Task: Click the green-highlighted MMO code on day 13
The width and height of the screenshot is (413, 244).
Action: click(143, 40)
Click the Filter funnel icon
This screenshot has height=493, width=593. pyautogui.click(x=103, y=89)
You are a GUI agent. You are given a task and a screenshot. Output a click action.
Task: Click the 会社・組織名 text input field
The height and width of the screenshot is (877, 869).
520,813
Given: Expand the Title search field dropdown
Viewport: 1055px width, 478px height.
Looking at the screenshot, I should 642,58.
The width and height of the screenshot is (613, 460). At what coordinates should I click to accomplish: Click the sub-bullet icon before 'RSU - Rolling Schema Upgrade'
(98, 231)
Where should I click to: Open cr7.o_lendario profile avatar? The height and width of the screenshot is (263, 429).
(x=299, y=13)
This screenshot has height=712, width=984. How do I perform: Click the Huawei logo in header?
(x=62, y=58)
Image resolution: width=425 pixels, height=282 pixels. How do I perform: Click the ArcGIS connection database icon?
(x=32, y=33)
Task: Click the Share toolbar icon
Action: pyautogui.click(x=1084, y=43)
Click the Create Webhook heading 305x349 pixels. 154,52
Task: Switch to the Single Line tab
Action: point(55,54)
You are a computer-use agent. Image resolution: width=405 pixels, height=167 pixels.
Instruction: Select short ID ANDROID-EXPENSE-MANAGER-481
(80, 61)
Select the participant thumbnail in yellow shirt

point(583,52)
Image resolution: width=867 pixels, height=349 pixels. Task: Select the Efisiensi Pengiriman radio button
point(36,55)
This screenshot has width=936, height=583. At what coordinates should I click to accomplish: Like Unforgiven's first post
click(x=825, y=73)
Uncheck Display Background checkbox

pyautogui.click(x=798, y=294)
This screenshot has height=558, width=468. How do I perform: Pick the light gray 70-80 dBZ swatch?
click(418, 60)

#### [TASK GOAL]
Set down the lines above exactly as written. Begin at the line containing "Uncheck Display Background checkbox" and stop after the last line.

#### [SOLUTION TO THIS PROBLEM]
Uncheck Display Background checkbox

pyautogui.click(x=798, y=294)
This screenshot has height=558, width=468. How do I perform: Pick the light gray 70-80 dBZ swatch?
click(418, 60)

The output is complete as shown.